Once a household name in the field of art in the country, she is today a part of the past, but such achievers live on through the contributions they may have made to sublime fields. Two of the works adorning the walls of the art gallery are portraits by Ahmed which quickly remind the viewer of art as it was in her era. The two works are the portraits of a man and a woman. They are 20x25 inches pastel on paper. They are just portraits but portraits that speak.

Ahmed has so masterfully captured the expressions in their eyes in the most profound of manner. Their eyes have a story to tell. The colouring is so simple and true to life, no flamboyant colour combinations that artists nowadays have a propensity to.

Painted as way back as 1973, the works acquaint the viewer with trends in art as it was four decades ago.

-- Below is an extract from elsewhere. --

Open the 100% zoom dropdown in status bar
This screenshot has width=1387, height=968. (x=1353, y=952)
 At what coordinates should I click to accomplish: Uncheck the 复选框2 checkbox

Then, there are works by another artist who slipped into the past just a couple of weeks ago, Jamil Naqsh. His works, titled, “Pigeons”, are an endearing depiction of all the things that adorn nature and is reflected through animal and bird life. Titled, “Pigeons”, the works are an endearing representation of nature through bird life. They show pigeons huddled together. Then, there’s a work by Mohammad Ali titled Usama Bin Laden. It depicts Usama with nothing more than a loin cloth and an expression of despondency in his eyes.

In all there are 27 works adorning the walls of the art gallery. There are two by artist Zulqarnain Haider. They are both landscapes. Haider is a lyrical colourist indeed. One of these, titled laburnum, depicts a laburnum tree with its thick colured foliage. It is semi-impressionistic in style.

The other one shows a body of clear sapphire water interspersed with an equal amount of land. These indeed are eye-catching collections. Both works are 18 inches by 14 inches oil-on-board.

There are also two works by Naiza Khan, which are sketches of the female anatomy. The exhibition, curated by Dawn Group CEO Hameed Haroon and based on the personal collection of Rehana and Shakil Saigol, goes on up until June 27.